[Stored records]
# # # # #

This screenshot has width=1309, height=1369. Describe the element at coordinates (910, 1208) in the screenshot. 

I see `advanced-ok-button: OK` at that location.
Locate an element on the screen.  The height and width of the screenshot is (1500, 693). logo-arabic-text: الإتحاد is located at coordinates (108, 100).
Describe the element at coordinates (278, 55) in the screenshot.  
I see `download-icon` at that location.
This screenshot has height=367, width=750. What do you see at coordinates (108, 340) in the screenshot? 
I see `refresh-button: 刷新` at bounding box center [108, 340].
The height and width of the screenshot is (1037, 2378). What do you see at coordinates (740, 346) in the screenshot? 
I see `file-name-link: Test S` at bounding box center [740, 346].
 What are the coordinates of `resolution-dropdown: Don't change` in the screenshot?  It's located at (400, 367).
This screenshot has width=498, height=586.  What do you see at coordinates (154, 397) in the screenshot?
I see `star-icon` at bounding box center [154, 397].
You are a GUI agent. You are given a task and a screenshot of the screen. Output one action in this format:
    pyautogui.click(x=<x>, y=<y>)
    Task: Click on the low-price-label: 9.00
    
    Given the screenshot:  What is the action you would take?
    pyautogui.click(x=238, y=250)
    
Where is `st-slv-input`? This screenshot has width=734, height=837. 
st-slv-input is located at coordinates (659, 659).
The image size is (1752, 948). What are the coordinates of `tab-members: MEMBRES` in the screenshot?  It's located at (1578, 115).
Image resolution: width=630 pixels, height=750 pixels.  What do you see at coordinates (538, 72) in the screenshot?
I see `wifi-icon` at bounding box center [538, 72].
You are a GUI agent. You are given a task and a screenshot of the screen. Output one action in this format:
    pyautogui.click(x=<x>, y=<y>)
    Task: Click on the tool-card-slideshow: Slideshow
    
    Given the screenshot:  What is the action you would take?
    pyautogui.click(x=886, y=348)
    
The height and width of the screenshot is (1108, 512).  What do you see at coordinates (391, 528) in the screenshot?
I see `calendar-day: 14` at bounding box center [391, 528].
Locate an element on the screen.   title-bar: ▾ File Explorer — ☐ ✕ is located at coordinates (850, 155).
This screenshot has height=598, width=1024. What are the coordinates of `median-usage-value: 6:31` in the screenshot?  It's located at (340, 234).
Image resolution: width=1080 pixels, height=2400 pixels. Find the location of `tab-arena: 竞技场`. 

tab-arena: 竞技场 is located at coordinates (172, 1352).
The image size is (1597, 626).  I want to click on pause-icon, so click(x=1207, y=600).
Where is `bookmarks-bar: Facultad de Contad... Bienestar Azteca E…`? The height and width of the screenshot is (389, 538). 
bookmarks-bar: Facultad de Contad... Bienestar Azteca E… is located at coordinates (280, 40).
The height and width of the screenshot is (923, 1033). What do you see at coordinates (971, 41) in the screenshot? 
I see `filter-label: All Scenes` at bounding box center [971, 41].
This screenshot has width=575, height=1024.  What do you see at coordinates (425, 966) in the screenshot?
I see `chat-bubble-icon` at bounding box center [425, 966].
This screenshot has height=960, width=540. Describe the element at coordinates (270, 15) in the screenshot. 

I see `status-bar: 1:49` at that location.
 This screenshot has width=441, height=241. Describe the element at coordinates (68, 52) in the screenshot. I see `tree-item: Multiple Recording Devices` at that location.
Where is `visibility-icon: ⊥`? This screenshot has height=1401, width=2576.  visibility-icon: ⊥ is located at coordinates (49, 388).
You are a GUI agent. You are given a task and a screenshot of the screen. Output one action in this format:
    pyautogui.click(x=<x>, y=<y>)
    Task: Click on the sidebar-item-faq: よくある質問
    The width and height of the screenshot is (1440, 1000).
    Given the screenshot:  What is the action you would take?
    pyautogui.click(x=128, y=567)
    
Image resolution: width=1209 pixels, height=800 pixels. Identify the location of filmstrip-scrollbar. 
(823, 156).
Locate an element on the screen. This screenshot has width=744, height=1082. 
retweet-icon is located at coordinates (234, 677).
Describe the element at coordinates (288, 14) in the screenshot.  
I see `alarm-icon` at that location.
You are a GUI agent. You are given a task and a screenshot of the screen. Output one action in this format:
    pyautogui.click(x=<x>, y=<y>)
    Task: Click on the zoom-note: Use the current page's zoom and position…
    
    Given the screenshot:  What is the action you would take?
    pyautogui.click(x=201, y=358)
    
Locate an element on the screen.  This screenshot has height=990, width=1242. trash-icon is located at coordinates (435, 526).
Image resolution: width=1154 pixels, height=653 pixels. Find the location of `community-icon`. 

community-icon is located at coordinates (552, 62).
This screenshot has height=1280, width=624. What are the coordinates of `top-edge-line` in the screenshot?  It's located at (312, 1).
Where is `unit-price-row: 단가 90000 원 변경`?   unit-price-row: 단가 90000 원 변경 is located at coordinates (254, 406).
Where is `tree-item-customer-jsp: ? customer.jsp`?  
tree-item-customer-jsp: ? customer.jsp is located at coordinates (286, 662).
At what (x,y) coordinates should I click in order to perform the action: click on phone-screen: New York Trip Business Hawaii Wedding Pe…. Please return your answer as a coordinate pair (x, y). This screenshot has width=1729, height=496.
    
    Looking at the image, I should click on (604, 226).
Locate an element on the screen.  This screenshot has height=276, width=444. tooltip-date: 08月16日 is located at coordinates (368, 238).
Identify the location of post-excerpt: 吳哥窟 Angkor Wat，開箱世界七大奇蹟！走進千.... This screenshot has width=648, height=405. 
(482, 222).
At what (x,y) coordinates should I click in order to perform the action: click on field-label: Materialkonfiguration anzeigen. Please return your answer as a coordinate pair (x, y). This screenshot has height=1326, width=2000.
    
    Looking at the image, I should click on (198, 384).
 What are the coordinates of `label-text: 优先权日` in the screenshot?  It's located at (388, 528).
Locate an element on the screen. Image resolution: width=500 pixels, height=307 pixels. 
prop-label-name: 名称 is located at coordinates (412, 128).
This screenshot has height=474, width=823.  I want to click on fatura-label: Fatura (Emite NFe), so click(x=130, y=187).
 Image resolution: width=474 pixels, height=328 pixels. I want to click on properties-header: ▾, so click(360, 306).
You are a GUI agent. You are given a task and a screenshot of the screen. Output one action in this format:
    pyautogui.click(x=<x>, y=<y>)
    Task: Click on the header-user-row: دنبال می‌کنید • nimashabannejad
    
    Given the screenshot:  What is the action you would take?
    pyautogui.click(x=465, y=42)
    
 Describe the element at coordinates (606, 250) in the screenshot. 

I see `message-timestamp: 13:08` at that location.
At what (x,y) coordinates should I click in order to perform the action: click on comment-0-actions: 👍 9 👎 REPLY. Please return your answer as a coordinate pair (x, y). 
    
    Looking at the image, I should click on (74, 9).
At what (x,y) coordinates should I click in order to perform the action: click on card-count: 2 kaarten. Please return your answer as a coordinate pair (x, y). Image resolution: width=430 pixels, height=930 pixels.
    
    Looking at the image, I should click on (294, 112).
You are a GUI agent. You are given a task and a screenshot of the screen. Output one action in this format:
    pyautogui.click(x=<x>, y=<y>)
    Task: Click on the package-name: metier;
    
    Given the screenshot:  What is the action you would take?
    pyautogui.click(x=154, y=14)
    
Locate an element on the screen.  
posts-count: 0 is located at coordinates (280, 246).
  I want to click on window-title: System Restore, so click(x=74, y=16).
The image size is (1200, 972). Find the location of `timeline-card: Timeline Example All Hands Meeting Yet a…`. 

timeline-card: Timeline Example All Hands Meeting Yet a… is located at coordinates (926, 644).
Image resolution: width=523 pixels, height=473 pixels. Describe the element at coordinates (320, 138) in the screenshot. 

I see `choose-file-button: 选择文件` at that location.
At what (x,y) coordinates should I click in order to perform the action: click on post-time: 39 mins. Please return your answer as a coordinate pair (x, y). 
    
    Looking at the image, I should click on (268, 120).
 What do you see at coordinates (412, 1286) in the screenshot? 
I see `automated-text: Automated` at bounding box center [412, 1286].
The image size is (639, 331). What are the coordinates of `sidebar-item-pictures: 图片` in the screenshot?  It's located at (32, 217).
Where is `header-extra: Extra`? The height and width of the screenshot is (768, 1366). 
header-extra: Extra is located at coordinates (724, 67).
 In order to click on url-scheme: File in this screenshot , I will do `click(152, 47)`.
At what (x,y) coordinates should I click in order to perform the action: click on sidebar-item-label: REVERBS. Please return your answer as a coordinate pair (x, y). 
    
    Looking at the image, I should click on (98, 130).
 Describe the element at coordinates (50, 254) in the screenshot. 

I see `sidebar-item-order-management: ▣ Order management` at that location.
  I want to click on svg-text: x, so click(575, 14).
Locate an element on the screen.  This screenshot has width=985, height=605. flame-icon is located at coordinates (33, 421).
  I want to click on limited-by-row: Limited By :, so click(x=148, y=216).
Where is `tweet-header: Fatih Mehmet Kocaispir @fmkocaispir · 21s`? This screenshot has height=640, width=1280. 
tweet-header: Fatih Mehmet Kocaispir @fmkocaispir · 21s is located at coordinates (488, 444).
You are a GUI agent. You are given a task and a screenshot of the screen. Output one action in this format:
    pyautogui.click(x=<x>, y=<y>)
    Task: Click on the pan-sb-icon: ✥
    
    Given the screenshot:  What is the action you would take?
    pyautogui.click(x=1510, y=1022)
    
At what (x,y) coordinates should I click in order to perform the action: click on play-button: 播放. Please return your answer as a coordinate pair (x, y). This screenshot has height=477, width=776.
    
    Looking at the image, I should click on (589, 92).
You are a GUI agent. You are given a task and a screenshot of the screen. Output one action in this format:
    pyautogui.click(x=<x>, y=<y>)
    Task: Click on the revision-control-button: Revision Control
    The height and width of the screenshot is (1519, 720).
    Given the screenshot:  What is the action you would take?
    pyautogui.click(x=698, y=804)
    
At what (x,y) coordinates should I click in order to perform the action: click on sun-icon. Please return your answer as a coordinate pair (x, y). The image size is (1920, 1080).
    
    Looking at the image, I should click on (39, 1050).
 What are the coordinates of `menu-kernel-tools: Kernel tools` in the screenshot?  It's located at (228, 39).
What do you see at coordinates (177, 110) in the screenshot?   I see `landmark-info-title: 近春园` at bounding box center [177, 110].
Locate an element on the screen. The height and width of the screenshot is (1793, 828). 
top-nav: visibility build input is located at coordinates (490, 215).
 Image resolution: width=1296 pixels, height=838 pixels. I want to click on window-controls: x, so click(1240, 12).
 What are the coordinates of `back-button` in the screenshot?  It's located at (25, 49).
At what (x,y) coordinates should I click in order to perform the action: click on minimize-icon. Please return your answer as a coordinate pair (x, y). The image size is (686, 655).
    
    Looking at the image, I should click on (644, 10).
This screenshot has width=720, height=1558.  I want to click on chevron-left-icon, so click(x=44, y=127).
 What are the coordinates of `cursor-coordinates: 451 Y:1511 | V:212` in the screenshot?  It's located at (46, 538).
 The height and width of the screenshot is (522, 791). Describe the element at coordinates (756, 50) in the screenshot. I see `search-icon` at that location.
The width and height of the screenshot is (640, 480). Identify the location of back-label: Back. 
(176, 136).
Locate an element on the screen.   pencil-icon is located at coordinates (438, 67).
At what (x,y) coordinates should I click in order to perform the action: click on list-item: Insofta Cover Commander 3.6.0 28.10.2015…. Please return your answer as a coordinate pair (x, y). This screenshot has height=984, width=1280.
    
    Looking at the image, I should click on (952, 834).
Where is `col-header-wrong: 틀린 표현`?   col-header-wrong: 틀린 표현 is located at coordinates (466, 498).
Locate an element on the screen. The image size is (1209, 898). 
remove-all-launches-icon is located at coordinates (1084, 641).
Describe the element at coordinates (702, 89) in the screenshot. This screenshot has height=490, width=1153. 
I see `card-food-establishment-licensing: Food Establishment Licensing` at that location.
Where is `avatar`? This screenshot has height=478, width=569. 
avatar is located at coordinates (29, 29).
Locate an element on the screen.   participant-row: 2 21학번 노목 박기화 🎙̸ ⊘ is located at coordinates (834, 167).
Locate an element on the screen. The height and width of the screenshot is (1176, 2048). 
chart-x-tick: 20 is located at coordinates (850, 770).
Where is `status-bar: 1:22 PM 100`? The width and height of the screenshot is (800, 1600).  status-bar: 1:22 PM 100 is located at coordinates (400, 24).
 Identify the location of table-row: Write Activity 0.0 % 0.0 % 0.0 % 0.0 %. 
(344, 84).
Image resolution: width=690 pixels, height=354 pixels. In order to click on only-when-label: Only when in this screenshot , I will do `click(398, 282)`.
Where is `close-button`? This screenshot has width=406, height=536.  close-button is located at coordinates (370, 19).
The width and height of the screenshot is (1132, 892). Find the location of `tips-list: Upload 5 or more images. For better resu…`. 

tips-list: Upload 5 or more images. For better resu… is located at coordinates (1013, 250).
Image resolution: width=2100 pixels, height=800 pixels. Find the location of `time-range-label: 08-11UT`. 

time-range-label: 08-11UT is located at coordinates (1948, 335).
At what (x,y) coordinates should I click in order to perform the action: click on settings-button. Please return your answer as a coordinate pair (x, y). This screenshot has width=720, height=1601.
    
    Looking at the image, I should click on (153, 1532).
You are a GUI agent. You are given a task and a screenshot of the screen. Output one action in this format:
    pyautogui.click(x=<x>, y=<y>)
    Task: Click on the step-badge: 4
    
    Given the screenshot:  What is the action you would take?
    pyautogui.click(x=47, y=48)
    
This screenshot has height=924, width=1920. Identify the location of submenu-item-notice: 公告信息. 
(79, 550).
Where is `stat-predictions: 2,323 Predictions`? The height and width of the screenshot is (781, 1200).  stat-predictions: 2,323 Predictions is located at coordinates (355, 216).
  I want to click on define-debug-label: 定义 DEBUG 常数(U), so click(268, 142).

# # # # #

● **PROBLEM DETAILS**
Copy out the material above without changes, from its first line down through the line containing "center [740, 346].", and include both of those lines.

● **YOUR RESPONSE**
This screenshot has width=1309, height=1369. Describe the element at coordinates (910, 1208) in the screenshot. 

I see `advanced-ok-button: OK` at that location.
Locate an element on the screen.  The height and width of the screenshot is (1500, 693). logo-arabic-text: الإتحاد is located at coordinates (108, 100).
Describe the element at coordinates (278, 55) in the screenshot.  
I see `download-icon` at that location.
This screenshot has height=367, width=750. What do you see at coordinates (108, 340) in the screenshot? 
I see `refresh-button: 刷新` at bounding box center [108, 340].
The height and width of the screenshot is (1037, 2378). What do you see at coordinates (740, 346) in the screenshot? 
I see `file-name-link: Test S` at bounding box center [740, 346].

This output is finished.